◆ **Work request**
Pull out each line of the data that includes the word "computer".

=== Section Start ===

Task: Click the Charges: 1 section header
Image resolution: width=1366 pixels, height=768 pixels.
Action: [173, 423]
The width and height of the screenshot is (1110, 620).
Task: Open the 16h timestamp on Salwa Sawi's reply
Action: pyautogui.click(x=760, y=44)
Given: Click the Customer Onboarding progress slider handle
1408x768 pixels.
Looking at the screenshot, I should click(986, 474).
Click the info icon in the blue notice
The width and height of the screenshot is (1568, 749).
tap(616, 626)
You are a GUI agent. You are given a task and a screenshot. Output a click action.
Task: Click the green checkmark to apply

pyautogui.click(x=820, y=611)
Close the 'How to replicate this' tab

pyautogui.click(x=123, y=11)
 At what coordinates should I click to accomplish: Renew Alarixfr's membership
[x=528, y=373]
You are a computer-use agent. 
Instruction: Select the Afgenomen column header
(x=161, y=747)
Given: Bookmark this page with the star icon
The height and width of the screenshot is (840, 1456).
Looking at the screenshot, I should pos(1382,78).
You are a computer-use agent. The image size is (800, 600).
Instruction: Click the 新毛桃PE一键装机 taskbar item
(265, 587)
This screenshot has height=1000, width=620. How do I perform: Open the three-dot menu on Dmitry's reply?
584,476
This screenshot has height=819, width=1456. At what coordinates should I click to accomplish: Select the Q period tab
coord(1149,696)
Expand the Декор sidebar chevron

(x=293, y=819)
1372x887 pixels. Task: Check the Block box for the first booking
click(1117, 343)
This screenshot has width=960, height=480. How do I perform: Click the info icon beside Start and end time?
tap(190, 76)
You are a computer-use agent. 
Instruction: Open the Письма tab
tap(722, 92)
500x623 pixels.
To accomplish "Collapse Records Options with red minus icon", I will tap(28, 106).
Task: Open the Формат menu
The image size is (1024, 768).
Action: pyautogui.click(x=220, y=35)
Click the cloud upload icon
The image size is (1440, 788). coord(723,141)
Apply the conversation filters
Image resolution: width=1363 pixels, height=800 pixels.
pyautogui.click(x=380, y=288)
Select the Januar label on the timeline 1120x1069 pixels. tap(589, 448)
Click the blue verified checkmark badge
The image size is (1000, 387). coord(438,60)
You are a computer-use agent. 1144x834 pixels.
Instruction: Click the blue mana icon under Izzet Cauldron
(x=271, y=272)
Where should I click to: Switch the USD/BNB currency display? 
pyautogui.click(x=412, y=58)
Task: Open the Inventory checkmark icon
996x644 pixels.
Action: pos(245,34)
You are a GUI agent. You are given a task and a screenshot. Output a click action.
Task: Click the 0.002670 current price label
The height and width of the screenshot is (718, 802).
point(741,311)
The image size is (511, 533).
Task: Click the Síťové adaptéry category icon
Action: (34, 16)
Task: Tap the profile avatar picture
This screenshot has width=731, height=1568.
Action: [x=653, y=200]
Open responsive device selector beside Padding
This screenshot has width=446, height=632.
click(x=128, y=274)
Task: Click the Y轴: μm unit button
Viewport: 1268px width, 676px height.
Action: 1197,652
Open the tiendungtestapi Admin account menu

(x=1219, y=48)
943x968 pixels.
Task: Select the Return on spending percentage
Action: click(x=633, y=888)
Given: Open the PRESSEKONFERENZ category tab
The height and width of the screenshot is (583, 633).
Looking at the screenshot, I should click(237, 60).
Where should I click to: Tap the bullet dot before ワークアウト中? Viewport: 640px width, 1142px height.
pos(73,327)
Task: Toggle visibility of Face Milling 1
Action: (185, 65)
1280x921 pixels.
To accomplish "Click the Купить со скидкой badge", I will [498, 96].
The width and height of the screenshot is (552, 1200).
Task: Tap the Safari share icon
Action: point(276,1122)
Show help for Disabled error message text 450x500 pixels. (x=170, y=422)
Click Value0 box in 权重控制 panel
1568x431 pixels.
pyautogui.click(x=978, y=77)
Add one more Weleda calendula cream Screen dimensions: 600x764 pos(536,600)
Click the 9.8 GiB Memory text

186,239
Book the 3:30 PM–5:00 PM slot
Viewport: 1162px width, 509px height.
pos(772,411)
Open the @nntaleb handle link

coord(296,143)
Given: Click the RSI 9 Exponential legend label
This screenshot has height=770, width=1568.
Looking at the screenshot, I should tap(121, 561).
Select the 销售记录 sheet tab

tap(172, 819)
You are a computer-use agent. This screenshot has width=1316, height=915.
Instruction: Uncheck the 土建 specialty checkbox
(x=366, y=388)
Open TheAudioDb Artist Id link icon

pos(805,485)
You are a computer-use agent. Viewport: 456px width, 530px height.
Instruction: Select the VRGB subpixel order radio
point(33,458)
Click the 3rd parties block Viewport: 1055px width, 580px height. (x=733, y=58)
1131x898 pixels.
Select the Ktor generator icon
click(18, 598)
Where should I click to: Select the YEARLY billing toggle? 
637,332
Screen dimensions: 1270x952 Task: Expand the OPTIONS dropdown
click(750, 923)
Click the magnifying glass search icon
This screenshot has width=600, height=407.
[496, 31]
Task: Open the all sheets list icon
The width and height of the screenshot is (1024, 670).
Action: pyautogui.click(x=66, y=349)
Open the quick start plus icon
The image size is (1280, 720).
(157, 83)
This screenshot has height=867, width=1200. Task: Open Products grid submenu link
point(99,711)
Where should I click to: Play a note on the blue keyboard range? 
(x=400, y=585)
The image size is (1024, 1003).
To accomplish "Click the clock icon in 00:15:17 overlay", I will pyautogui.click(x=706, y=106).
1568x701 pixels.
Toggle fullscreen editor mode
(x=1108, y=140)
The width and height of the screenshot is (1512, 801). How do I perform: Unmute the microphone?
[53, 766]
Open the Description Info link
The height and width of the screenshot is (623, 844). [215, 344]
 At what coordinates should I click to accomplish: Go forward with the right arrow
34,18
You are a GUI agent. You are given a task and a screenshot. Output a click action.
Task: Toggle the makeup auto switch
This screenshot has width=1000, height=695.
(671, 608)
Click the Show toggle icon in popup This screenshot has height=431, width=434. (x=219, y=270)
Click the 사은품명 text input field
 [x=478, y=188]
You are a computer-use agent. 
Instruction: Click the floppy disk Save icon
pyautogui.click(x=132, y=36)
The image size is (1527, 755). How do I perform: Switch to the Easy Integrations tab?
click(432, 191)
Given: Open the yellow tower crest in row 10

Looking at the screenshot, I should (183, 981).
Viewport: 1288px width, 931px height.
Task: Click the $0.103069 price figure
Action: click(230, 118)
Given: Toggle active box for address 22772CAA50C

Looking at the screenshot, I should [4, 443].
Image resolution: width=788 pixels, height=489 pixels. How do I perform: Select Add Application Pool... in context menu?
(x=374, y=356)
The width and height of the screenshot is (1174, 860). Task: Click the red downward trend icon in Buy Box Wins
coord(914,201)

=== Section End ===

◆ **Expected answer**
You are a computer-use agent. 
You are a computer-use agent. The image size is (800, 600).
You are a computer-use agent. 
You are a computer-use agent. 1144x834 pixels.
You are a computer-use agent. This screenshot has width=1316, height=915.
You are a computer-use agent. Viewport: 456px width, 530px height.
You are a computer-use agent. 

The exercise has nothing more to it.